‘People Power’ Available
Every once in a while, the federal government comes out with a publication that is so useful you wish people could obtain it free. Well, just off the presses from the White House Office of Consumer Affairs is a 400-page paper-hack, beautifully laid out in print and pictures, called People Power. And it is free to any citizen who writes to The Consumer Information Center, Department 682H, Pueblo, Colo. 81009 for a copy.
The book is a mine of information about what local community groups are doing around the country to counter inflation, become more self-reliant and diminish costly waste. The focus is on food, housing, energy and health—those economic sectors which absorb about 70 percent of the average family budget.
Food buying clubs, for example, are described, and there are names of groups that can help you start one in your community. There is heat attention devoted to food, health and other kinds of producer and consumer cooperatives, again with addresses to write for practical advice. New “co-op-erators” can apply for credit and technical know-how from the new National Consumer Cooperative Bank.
The book is not full of empty exhortation but describes operating models that are working around the nation and could work in your community. Community gardens, elderly action projects, solar energy projects, greenhouses, low-income weatherization, teaching children about energy, auto repair co-ops, reforming electric utilities, alternative health care and transportation service, prescription drug surveys, training for consumer power—these are just some of the areas covered.
People Power opens with a chapter on basic citizen organizing tools. Helpful advice on how to identify and explore community problems, how to fund-raise, how to communicate through the media (with sample press release) followed by a list of national and local citizen organizations who stand ready to assist further.

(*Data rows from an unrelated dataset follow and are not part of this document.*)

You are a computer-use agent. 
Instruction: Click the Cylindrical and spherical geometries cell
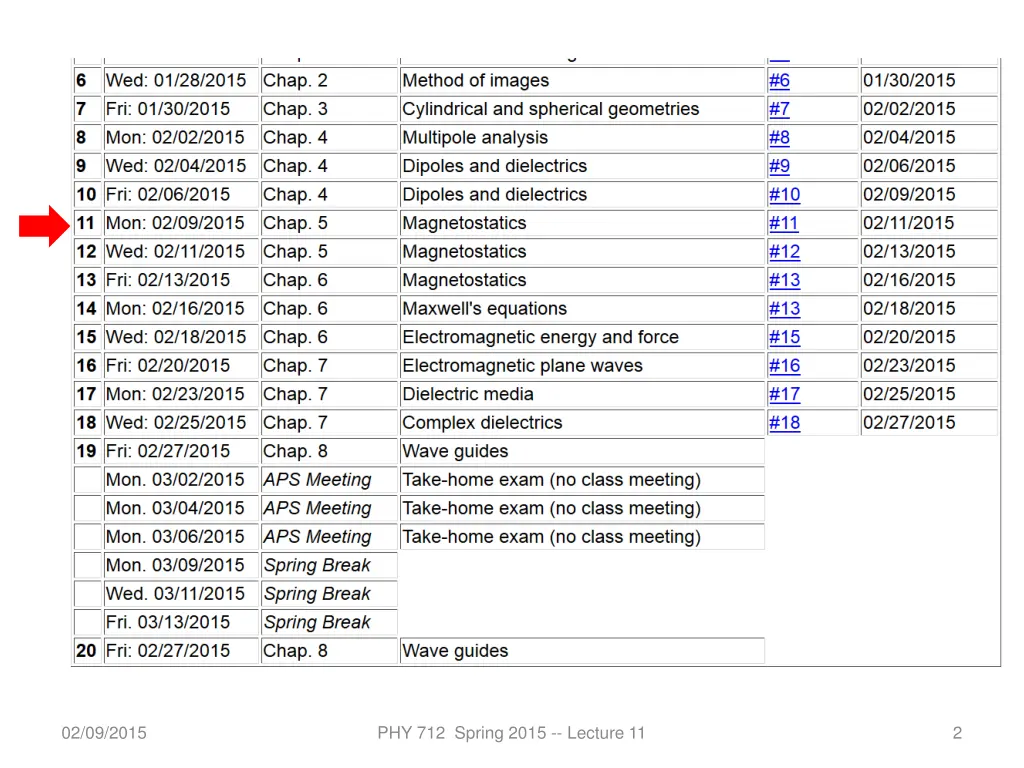click(x=550, y=109)
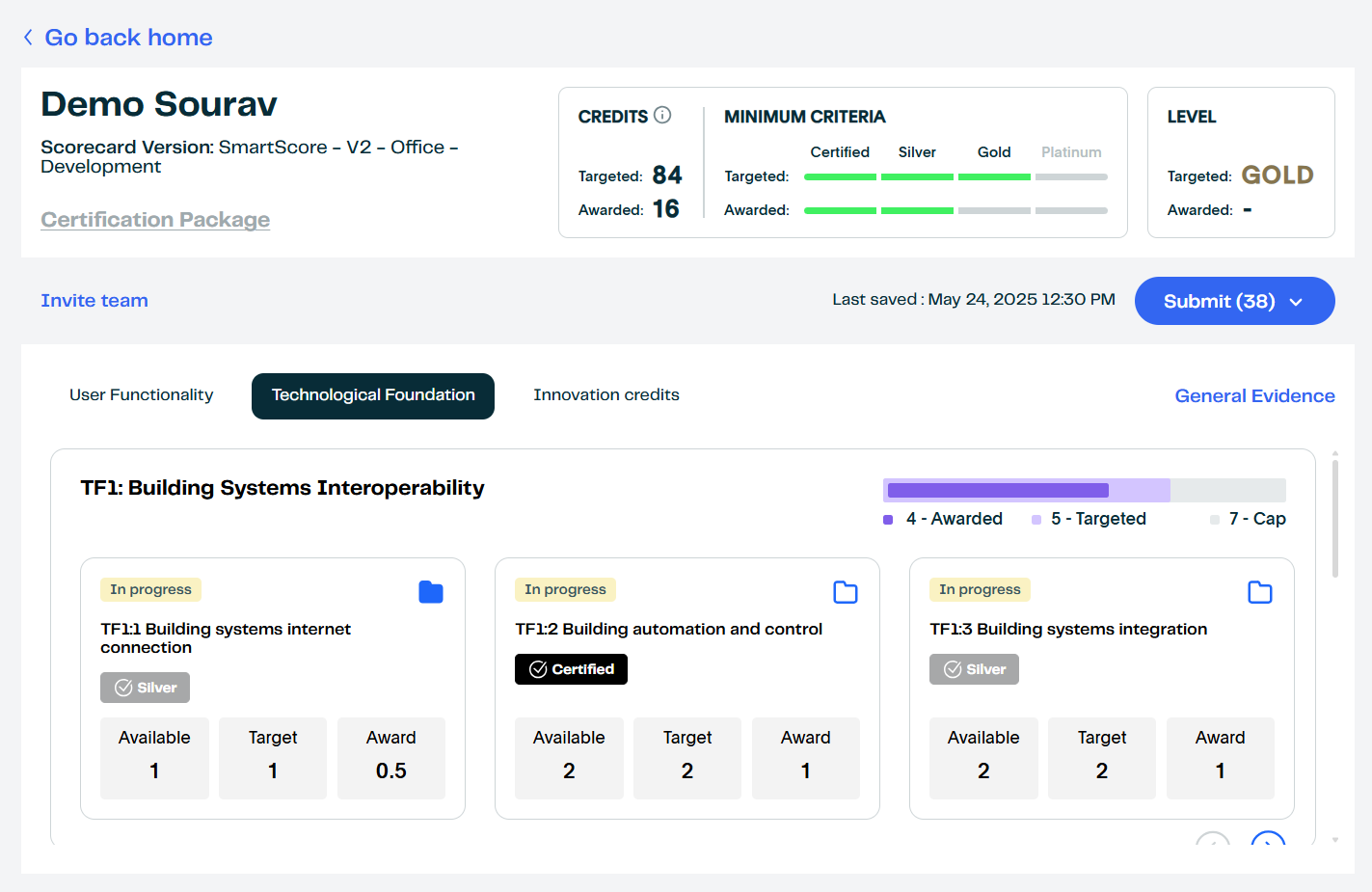
Task: Switch to the User Functionality tab
Action: pos(141,394)
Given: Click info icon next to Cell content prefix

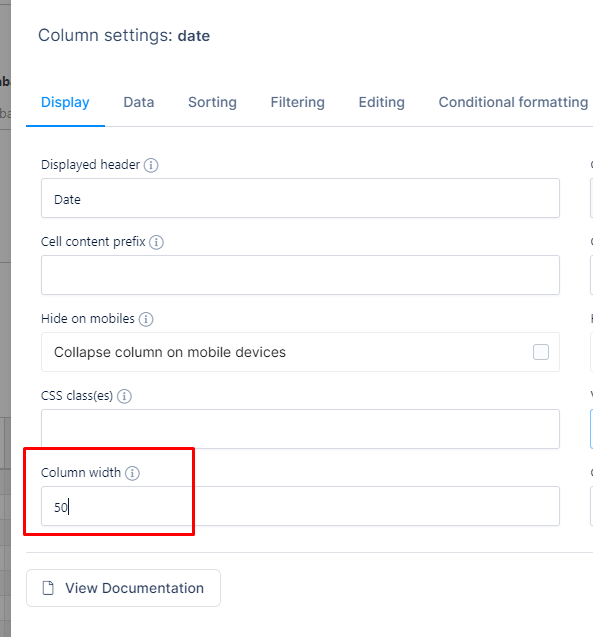Looking at the screenshot, I should (x=156, y=242).
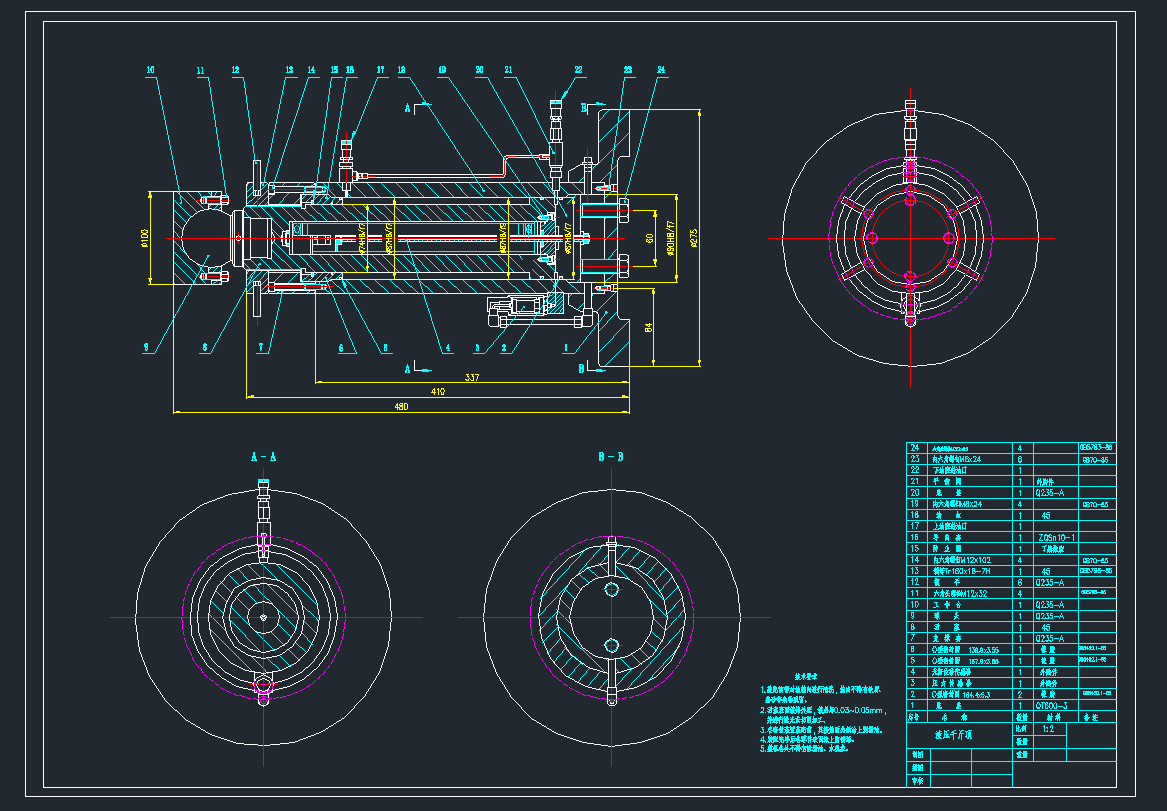Viewport: 1167px width, 811px height.
Task: Click part balloon number 4
Action: coord(448,348)
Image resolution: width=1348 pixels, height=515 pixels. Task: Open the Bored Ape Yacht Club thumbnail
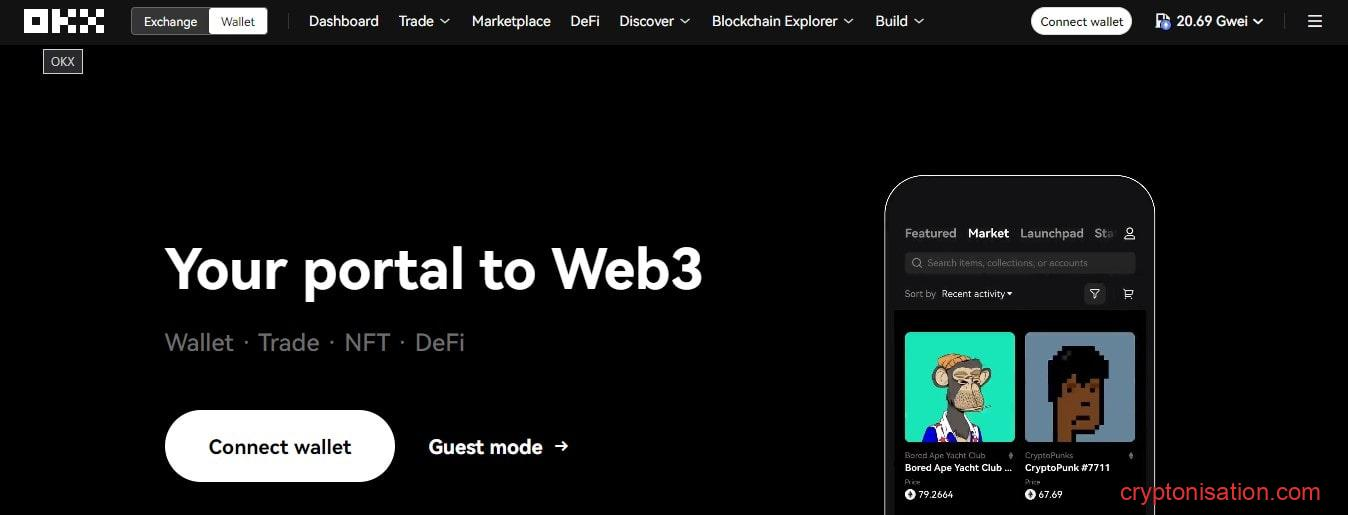click(x=960, y=387)
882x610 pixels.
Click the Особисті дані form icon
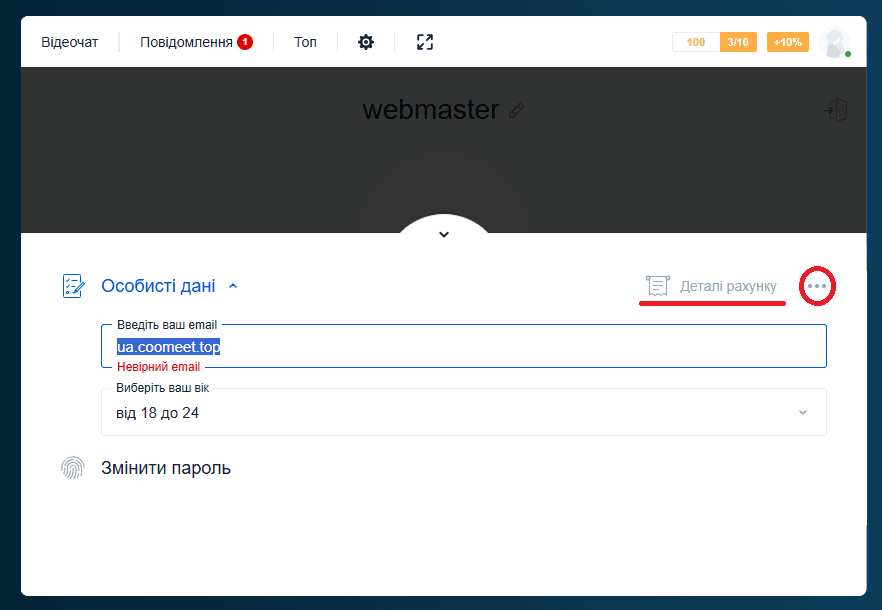pos(74,286)
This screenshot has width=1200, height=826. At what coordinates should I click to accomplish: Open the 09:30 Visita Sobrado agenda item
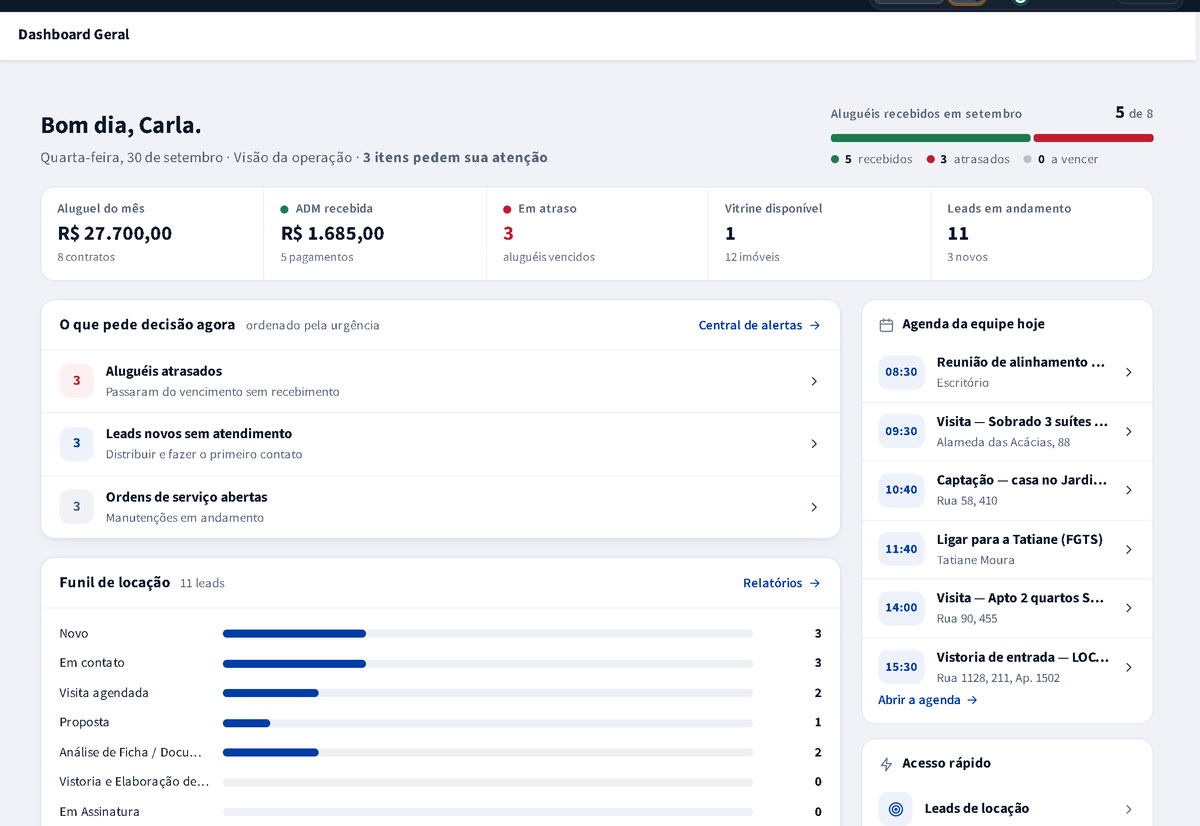[x=1007, y=431]
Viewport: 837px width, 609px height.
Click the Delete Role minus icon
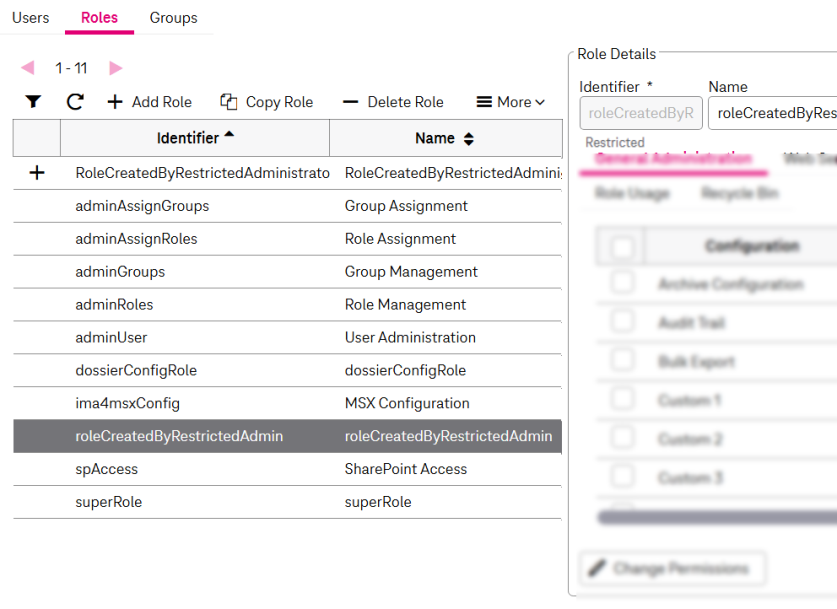350,102
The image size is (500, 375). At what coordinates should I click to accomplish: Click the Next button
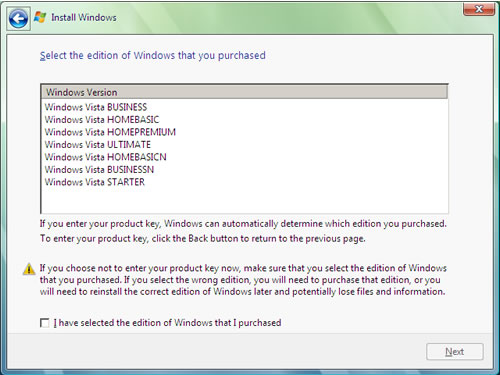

Leafing through this remarkable volume, one gets a sense of an America that rarely gets on national television or on page one in newspapers. But it is an America that gets things done, an America that doesn’t want its future directed by either giant corporations or an unresponsive, special-interest controlled government.
Such good news needs to be spread and it is a tribute to a White House, which too often has heeded inappropriate business demands, that such a handbook was produced there. No outside consulting firm produced People Power; Esther Peterson’s tiny consumer staff in the president’s house did.
But People Power has to be studied and used by people. Ideally it should be on the kitchen shelf with at least as much prominence as the cookbooks and telephone directories. It also should be part of consumer training clinics and in school courses on consumer rights.
For this to occur, new habits need to be created. Just as people learn professions and trades, just as people put time in on the production side of the economy, so people need to spend a few hours a year developing consumer skills to preserve the dollar value and the quality of what-they are buying with what they are earning.
This book amounts to a declaration of consumer independence to forge an economy which serves and preserves our country for present and future generations. It’s well worth writing the Consumer Information Center for a copy.